Kengo Kawamata 川又 堅碁

Personal information
- Full name: Kengo Kawamata
- Date of birth: 14 October 1989 (age 36)
- Place of birth: Saijō, Ehime, Japan
- Height: 1.84 m (6 ft 0 in)
- Position: Striker

Team information
- Current team: Azul Claro Numazu
- Number: 20

Youth career
- 2005–2007: Komatsu High School

Senior career*
- Years: Team / Apps / (Gls)
- 2006: Ehime FC / 2 / (0)
- 2008–2014: Albirex Niigata / 75 / (26)
- 2010: → Catanduvense (loan)
- 2012: → Fagiano Okayama (loan) / 38 / (18)
- 2014–2016: Nagoya Grampus / 65 / (18)
- 2017–2019: Júbilo Iwata / 73 / (26)
- 2020–2022: JEF United Chiba / 29 / (6)
- 2023–: Azul Claro Numazu / 63 / (10)

International career
- 2015–2018: Japan / 9 / (1)

= Kengo Kawamata =

Japanese footballer (born 1989)

Kengo Kawamata (川又 堅碁, Kawamata Kengo) is a Japanese footballer who plays for Azul Claro Numazu.

== Career ==
Kawamata joined Ehime FC as an apprentice professional in 2006, while studying at Komatsu High school. He made his J2 League debut against Mito HollyHock in the 41st round. In the 42nd round, he was able to provide an assist for Toshiya Tanaka.

After graduating from high school, he joined Albirex Niigata. In the 2010 season, he moved on a half-year loan to Brazilian club Catanduvense.
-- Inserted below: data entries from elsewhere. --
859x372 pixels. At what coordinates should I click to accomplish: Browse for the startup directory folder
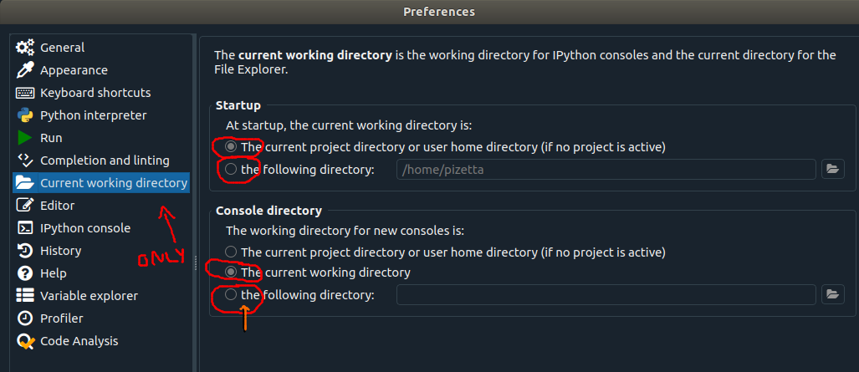831,169
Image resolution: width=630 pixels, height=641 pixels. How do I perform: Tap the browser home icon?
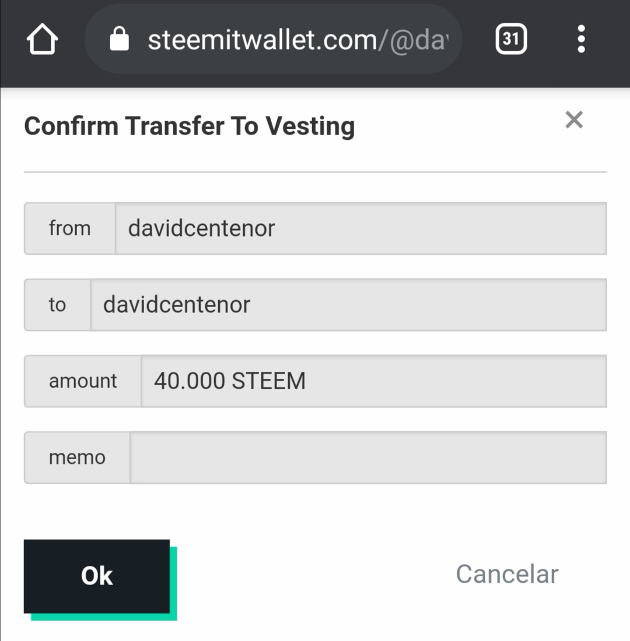[x=42, y=39]
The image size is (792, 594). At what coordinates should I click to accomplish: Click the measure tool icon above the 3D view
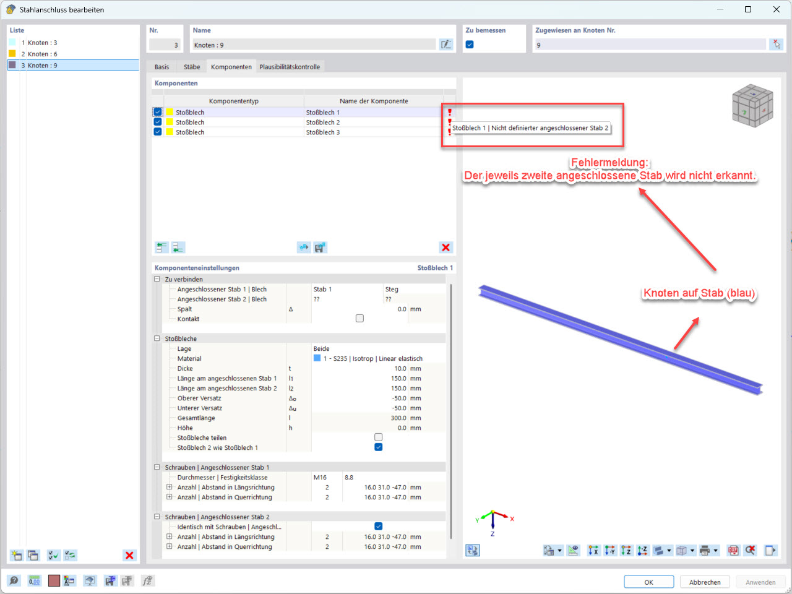click(x=573, y=550)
He made 23 appearances during the 2011 season, scoring his first goal against Nagoya Grampus in the J.League Cup quarterfinals.
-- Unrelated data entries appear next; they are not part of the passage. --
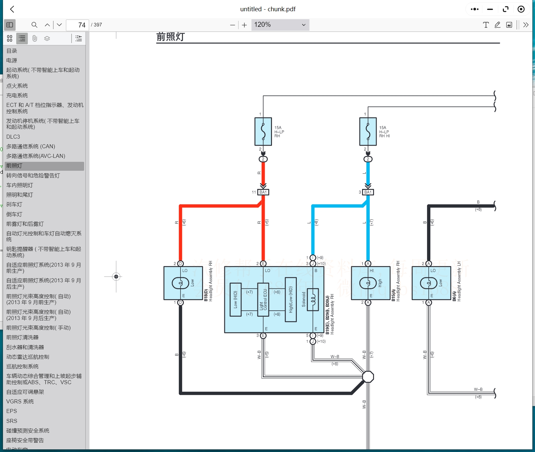The height and width of the screenshot is (452, 535).
Task: Go to previous page arrow
Action: point(47,25)
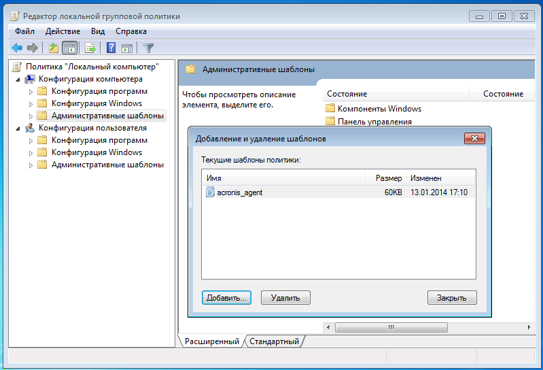This screenshot has height=370, width=543.
Task: Click the Закрыть button in dialog
Action: pyautogui.click(x=452, y=297)
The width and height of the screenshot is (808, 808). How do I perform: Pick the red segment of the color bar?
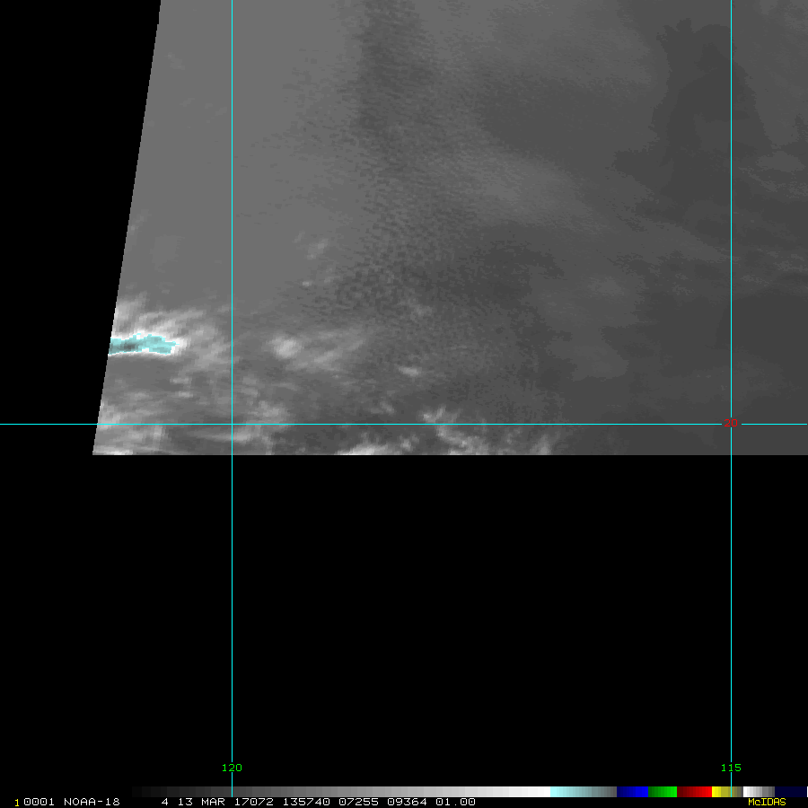[x=694, y=792]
In the 2012 season, Kawamata was loaned out to Fagiano Okayama on a season-long loan deal. At the end of the season, after 18 goals in 38 appearances, he returned to Niigata. He made a huge comeback to Albirex scoring 23 goals in 34 matches.

After a great season, Kawamata decided to transfer to Nagoya Grampus at half-season of 2014.
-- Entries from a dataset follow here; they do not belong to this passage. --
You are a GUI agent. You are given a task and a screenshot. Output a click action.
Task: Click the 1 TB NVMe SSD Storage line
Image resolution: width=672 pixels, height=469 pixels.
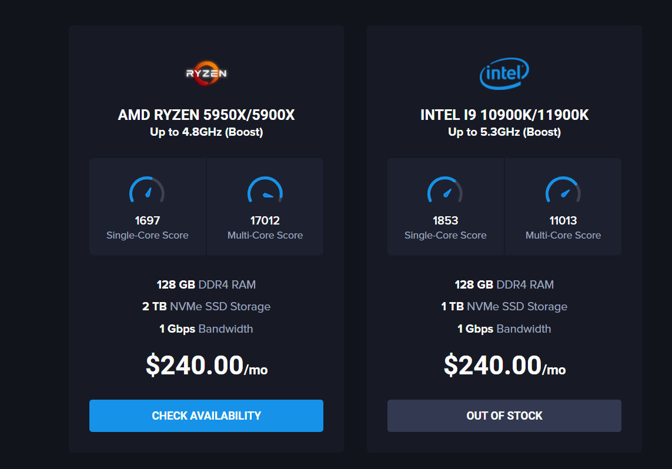pyautogui.click(x=504, y=307)
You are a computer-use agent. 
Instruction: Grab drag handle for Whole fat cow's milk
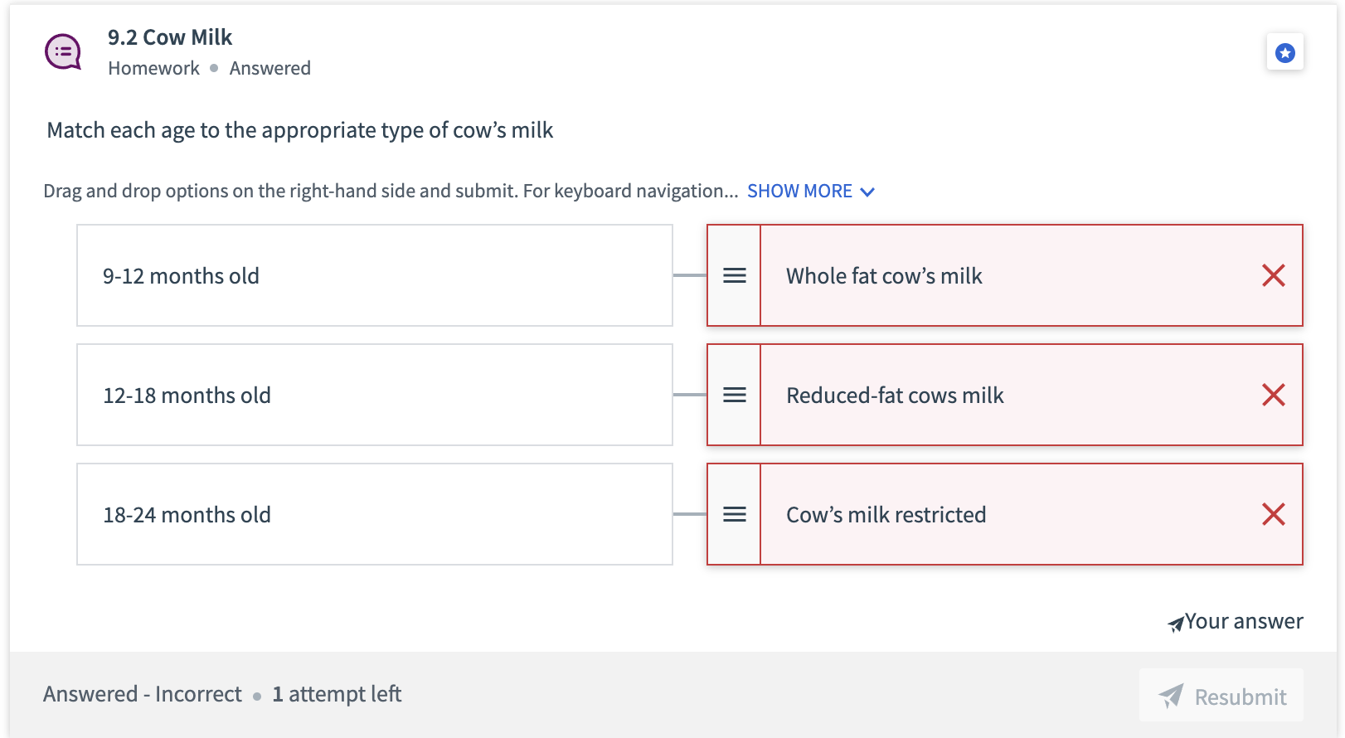[x=734, y=275]
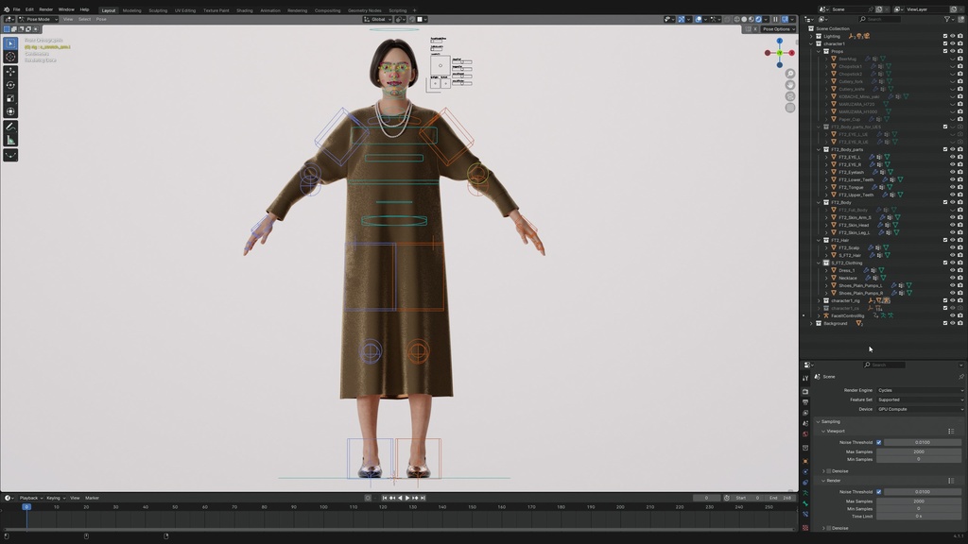Uncheck Noise Threshold under Viewport sampling

pyautogui.click(x=878, y=442)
On 29 November 2016, Kawamata moved to Júbilo Iwata. He then moved to JEF United Chiba on 24 June 2020.

==Club statistics==
Updated to 19 February 2019.

| Club performance |  |  | League |  | Emperor's Cup |  | J. League Cup |  | Total |  |
| Season | Club | League | Apps | Goals | Apps | Goals | Apps | Goals | Apps | Goals |
| 2006 | Ehime FC | J2 League | 2 | 0 | 0 | 0 | – |  | 2 | 0 |
| 2008 | Albirex Niigata | J1 League | 1 | 0 | 1 | 0 | 1 | 0 | 3 | 0 |
| 2009 | 1 | 0 | 0 | 0 | 1 | 0 | 2 | 0 |
| 2010 | 4 | 0 | 2 | 0 | 0 | 0 | 6 | 0 |
| 2011 | 23 | 0 | 2 | 2 | 2 | 1 | 27 | 3 |
| 2012 | Fagiano Okayama | J2 League | 38 | 18 | 2 | 0 | – |  | 40 | 18 |
| 2013 | Albirex Niigata | J1 League | 32 | 23 | 2 | 0 | 6 | 1 | 40 | 24 |
| 2014 | 14 | 3 | 1 | 0 | 5 | 0 | 20 | 3 |
| Nagoya Grampus | 15 | 4 | 0 | 0 | – |  | 15 | 4 |
| 2015 | 33 | 9 | 0 | 0 | 6 | 2 | 40 | 11 |
| 2016 | 17 | 5 | 1 | 0 | 6 | 1 | 24 | 6 |
| 2017 | Júbilo Iwata | J1 League | 34 | 14 | 0 | 0 | 2 | 2 | 36 | 16 |
| 2018 | 31 | 11 | 2 | 3 | 2 | 1 | 35 | 15 |
| Career total |  |  | 245 | 86 | 29 | 8 | 16 | 5 | 290 | 100 |

==National team statistics==

Japan national team
| Year | Apps | Goals |
| 2015 | 5 | 1 |
| 2016 | 0 | 0 |
| 2017 | 3 | 0 |
| 2018 | 1 | 0 |
| Total | 9 | 1 |

===National team goals===
Score and Result lists Japan's goal tally first

| No. | Date | Venue | Opponent | Score | Result | Competition | Ref. |
|---|---|---|---|---|---|---|---|
| 1. | 31 March 2015 | Ajinomoto Stadium, Chōfu, Japan | Uzbekistan | 5–1 | 5–1 | Friendly |  |

== Private life ==
In April 22, 2024, Kawamata announced through his official website that he has married actress and architect Michiko Tanaka.